(publié le 26 octobre 2014)

 

     Ca peut ne pas paraître évident pour qui n’a pas eu la chance de vivre un peu durablement sur l’archipel de pointe géologie: on a beau parler d’1 an « d’hivernage », Il y a dans ce bout d’antarctique 2 saisons très distinctes.

     En tout début de séjour – janvier, février – les températures sont (ont été) relativement clémentes, les tempêtes relativement rares, les journées sont objectivement très longues (au plus fort de l’été il fait jour 24h/24, et par beau temps la réverbération de la neige est telle qu’il est nécessaire de porter des lunettes de soleil à minuit). Et puis – disons par « un caprice des éléments » – la débâcle n’a pas eu lieu cette année, nous laissant à disposition un immense terrain de jeu et de vadrouilles.
Au cours de ces premières semaines, nos balades ont donc été fréquentes, soif que nous avions de fouler la banquise, aller à la rencontre d’une faune unique, soif de découvrir le "grand continent blanc", ce bizarre coin du globe et ses sentinelles, les icebergs.

Vue depuis le continent

     Rapidement cependant l’hiver-de-l’hivernage est arrivé. Avec lui le soleil de plus en plus fainéant, qui à midi se contentait de raser l’horizon ; et puis des températures qui tombaient à -25, puis -30, jusqu’à flirter avec les -35° ; la neige qui tombait, le vent qui soufflait, fort, souvent. Un temps dans lequel se complait peut-être bien l’Inuit de lointaine lignée, mais qui convient très modérément aux héros polaires justes sortis de l’œuf que nous étions en passe de devenir.
          Il aurait alors fallu être tombé sur la tête, ou bien être simplement manchot-empereur, pour envisager de papillonner ne serait-ce qu’à quelques encablures de la base, de son côté chauffée convenablement. En mai, juin, juillet et août nos sorties (les miennes pour sûr) se sont donc limitées à la portion congrue, quelques visites aux autochtones des lieux blottis à la manchotière distante de petites centaines de mètres seulement.

1 vers debarquement

     Enfin, septembre était là. Le soleil qui reprend du poil de la bête (mais on ne saurait lui en vouloir d’hiberner quand les températures étaient si basses) et qui s’écarte enfin de l’horizon. Les journées pas encore sans fin mais tout de même plus agréables. Les tempêtes qui s’éloignent. Il était alors grand temps de s’aérer, profiter des -15/-20° qu’offrait le printemps (et désormais plutôt -10°, la canicule est en marche en ce mois d’octobre) et enfin se dégourdir les jambes, certains lieux encore inexplorés en ligne de mire.

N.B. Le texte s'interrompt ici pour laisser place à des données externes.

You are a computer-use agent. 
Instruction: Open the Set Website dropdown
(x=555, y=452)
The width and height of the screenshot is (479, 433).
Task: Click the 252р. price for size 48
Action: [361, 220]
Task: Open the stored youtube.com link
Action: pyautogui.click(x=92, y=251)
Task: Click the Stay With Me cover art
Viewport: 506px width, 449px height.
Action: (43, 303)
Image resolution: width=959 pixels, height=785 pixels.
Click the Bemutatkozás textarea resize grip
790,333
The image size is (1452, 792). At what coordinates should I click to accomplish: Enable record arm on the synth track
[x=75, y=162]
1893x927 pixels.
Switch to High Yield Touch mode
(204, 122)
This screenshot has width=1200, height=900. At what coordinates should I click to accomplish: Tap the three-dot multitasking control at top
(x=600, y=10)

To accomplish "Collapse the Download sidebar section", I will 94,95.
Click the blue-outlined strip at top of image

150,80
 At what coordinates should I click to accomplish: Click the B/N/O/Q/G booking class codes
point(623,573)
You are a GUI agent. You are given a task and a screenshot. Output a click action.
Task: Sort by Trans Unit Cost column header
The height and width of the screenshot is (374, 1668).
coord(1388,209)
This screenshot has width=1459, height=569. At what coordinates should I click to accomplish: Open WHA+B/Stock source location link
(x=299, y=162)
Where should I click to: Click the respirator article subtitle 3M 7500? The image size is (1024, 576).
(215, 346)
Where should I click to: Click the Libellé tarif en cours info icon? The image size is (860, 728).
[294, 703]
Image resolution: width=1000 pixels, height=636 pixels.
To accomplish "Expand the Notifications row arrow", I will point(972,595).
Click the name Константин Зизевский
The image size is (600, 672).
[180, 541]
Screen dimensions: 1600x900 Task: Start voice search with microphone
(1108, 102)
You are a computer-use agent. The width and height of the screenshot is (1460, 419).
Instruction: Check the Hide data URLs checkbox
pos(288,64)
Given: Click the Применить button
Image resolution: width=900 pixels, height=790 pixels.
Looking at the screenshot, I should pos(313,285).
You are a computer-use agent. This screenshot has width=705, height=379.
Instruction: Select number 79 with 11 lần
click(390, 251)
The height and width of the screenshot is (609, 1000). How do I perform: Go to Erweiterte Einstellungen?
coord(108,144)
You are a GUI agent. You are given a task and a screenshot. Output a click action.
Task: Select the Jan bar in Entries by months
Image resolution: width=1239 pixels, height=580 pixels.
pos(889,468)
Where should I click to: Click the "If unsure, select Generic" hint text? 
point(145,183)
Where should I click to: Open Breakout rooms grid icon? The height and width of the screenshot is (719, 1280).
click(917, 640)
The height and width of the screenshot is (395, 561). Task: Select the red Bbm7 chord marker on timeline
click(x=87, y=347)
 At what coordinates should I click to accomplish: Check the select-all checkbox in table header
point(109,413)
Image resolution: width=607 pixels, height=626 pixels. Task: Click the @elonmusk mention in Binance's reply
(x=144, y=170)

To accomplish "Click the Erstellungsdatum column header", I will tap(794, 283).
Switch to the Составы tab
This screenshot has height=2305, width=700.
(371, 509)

          En ce qui me concerne, et au-delà des courtes visites aux petits de manchots, j’ai profité du retour de belles conditions climatiques pour effectuer 2 balades distantes.

Carte de ces promenades

     La première, en prétextant accompagner les glaciologues dans une de leurs « manips », m’a mené à D3, un peu au dessus de Cap Prud’homme, la première pente un peu rude et surtout glacée du continent. Les crampons sont de rigueur sur cette portion, car à défaut la glissade est sans fin.

Geodesie 3

Nous avons poursuivi pour le plaisir vers Pointe Géodésie, qui hésite entre le statut de Nunatak* et celui d’îlot, bref un amas de rochers à la limite du continent et de la banquise. Le chemin qui y mène (heuuuu, en Antarctique par « chemin » il faut comprendre « ligne droite » hein, car évidemment aucun chemin n’est tracé), ce chemin donc, permet notamment de longer de très belles falaises – forcément de neige et de glace mêlées– et puis aussi d’expérimenter la marche sur patinoire, sans crampons cette fois : quand la neige s’efface, emportée par le vent, elle laisse place à de la glace vive parfois sur des surfaces larges de 500 mètres. Je ne dirais pas qu’on y évolue à l’aise, toutefois on finit par dompter aussi ce terrain-là, en gardant un rythme de marche honnête.

Mer de glace

     La seconde escapade tenait du caprice d’enfant gâté (JE VEUX, Na !), friand que je suis de symboles ridicules, peut-être un petit peu trop obnubilé par la lecture des cartes et des Atlas : Il « fallait » que je marche sur le Cercle Polaire Antarctique, qui mérite autant ses lettres majuscules que l’Equateur. En fin de cet article je vous donne une petite explication de ce qu’est ce Cercle. Sachez d’ores et déjà, pour les quelques-uns qui l’ignorent que c’est, sur vos atlas, la ligne traditionnellement pointillée qui entoure le globe, parallèlement à l’Equateur, mais très en dessous. Très grossièrement, il (le cercle) entoure le continent, vous le repèrerez facilement sur une carte de l’Antarctique.

Devant bo berg 4
           Le but de la balade consistait, vous l’avez compris, à savoir une bonne fois pour toute si cette ligne est effectivement marquée par des pointillés. Et puis aussi elle permettrait de pouvoir dire « j’y étais ! », je vous ai prévenus de ma facilité à sombrer parfois dans le ridicule. Nous sommes donc partis à quelques intrépides par une belle journée, pleine de soleil et vide de vent, pour cette petite randonnée de 28 km tout de même. Elle nous a permis de doubler quelques très beaux bergs prisonniers de la mer gelée.

Devant bo berg 5

Et puis, finalement, de nous apercevoir que la ligne du cercle est effectivement tracée en pointillés, mais seulement depuis que nous y sommes passés, et au vin rouge s’il vous plait ! (que les puristes se rassurent, nous avons utilisé pour ce traçage une infâme piquette australienne et c’est rendre service aux futurs hivernants que de vider ce genre de stock avant leur arrivée).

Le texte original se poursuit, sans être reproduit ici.